After helping judge the “Best Mobile Communications” category for the 2017 eHealthcare Leadership awards, White Rhino’s chief digital strategist Shawn Gross shared with me, “The industry is definitely on a curve of innovation.” But he was quick to follow that up, “there’s also a wide divide between what I would call true digital engagement and traditional marketing efforts.”
I sat down with Shawn to better understand this gap. Read on to learn how the most forward-thinking healthcare marketers have moved beyond simply making their website responsive. Instead, they're creating an ecosystem of desktop and mobile apps that complement their website and cocoon patients in a better overall experience.
Q: You looked at entries from more than 30 organizations in the mobile category. What types of hospital website apps did you see?
"There were only a handful of organizations that offered standalone app experiences. All other entries were website re-designs with a focus on mobility. The majority of folks seem to consider “mobile” as a mobile responsive website.
Only a few saw opportunities to build what I think of as an “app farm” strategy. A text messaging app for sick patients that are too sick to talk, an in-building way-finding app — not for prospective patients but for current ones. An app targeting researchers who are looking to do a research study at the academic medical center – because there's a teaching and a research component to that organization.
These organizations are thinking of their hospital website as much more than a brochure with a mobile breakpoint."
Q: Are you suggesting that a hospital’s mobile strategy needs to focus on building a barrage of standalone apps?

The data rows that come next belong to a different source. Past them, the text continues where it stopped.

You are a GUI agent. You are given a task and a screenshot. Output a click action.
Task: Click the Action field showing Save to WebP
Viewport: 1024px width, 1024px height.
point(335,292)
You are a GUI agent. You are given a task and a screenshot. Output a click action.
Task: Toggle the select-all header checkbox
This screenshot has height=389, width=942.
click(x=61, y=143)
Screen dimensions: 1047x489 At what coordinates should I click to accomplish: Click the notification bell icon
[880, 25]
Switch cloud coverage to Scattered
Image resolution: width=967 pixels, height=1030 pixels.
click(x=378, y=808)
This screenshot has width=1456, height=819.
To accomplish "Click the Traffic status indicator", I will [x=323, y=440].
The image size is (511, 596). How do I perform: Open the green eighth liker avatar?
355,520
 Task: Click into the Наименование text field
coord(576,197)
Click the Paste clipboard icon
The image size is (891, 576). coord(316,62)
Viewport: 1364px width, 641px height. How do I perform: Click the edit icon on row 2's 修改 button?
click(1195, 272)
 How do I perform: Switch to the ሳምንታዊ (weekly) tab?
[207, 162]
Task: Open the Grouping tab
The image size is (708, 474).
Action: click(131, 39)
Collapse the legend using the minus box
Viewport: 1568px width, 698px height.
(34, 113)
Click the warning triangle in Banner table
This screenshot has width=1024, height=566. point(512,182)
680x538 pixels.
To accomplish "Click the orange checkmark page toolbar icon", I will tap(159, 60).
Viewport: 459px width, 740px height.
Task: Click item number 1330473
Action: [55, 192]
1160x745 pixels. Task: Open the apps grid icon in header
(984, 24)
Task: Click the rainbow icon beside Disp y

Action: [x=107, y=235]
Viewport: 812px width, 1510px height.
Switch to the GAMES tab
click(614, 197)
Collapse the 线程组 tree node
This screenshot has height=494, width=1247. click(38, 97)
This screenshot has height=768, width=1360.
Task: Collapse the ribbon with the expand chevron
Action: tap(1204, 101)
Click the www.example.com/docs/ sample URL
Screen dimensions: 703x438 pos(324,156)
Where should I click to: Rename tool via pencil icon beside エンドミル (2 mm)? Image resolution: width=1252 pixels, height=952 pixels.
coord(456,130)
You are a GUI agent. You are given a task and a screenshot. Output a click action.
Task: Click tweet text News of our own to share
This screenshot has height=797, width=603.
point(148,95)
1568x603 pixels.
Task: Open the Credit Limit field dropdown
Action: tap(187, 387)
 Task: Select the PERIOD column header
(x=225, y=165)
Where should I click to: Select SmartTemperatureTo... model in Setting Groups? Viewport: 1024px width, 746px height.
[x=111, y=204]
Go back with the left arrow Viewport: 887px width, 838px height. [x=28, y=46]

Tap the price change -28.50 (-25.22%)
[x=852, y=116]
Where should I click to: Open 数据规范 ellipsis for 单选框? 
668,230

"That would be impractical, wouldn’t it? Managing a dozen plus service lines each with a dozen plus mobile apps that need to be updated every time a new operating system comes out? You’d need deep pockets and a big bench to support a strategy like that.
A more reasonable approach, and one that I started to see more of in this years’ awards, is the idea of taking existing third party applications and weaving them into your website. To me, these were the standout organizations that are quickly learning how to make the most of mobile.
Carolinas Healthcare is one example – offering an ecosystem of apps for patients and its employee community. From patient cost saving tools to a gamified digital health app that helps kids recognize their asthma triggers. Some of these are home-grown apps, but others have been curated from third parties. And the apps aren’t just for patients. There are also niche, handheld digital experiences for education folks like residents and fellows. Scientists and researchers. Employees and other types of healthcare professionals. There's a little bit of something for everyone.
Pinnacle Health, now part of UPMC, is a great example of how digital engagement doesn't have to be just about mobile apps. Its website – which looks more like a site you'd see from GE than a non-profit hospital – puts an emphasis on fresh content and patient-friendly online tools including a cost estimator. Pinnacle has even taken its wellness section to another level by allowing patients to navigate content using an interactive illustration of the body and offering countless consumer-friendly quizzes.
Speaking of taking wellness to another level. Marcus Institute is leading the way like only an integrative health system can. Right from the main navigation, a "shop" button takes you to an ecommerce site where patients can purchase essential oils and vitamins from Jefferson Health. It's really brilliant. If we all start thinking like E-commerce marketers, I bet we could find hospitals not struggling so much with online appointment scheduling. Or delivering ways for family members to send gifts to patients staying at the hospital.
If you are going to build your own mobile app, take a look at what leaders like Geisinger Health System are doing with its ProvenExperience app. How do you motivate patients to complete satisfaction surveys? Give them an easy-to-use app that let's them decide at the end if they should receive a refund on their co-pay. By putting the power in the henads of the consumer, Geisinger has created a way to build trust in its brand even if that particular visit wasn't satisfactory."
Q: What do you think is holding other organizations back from creating – and curating – their own ecosystem of digital health app experiences?
"For most hospitals, the clinical IT infrastructure on the back end to support a digital health app eco-system is very fragmented. There can be as many as 30 different systems, with 30 different owners. And little to no integration among any of them.
So it’s important that Marketing, Operations, and IT work together on these initiatives. And that’s what I saw in this year’s awards. A lot of the submissions were from a title such as Director of Digital Engagement. It’s clear that these organizations have done the ROI homework to show senior management how important these initiatives are and restructure the organization to support it. Which points to another obstacle we need to overcome.
To take these big leaps forward, you need to restructure the marketing department with a digital ROI and measurement mindset. And I think that's a scary proposition for a lot of hospitals. After all, it’s easier to just keep doing the status quo.
In industries like B2B where there are shareholders and stockholders to hold marketers accountable, we see marketing departments change their organizational structure every year – sometimes every 6 months. They’re mixing up teams and having people step out of their comfort zone.
And, while it can be hard to push back on all the clinician demands for specialty programs and content, it’s essential to take a step back. To look at your online experience from the patient’s perspective. To spend 2-4 weeks realigning your team and meeting with senior management to get their support.
That’s the type of initiative that will get the rest of the industry up to par with the innovators I saw in 2017."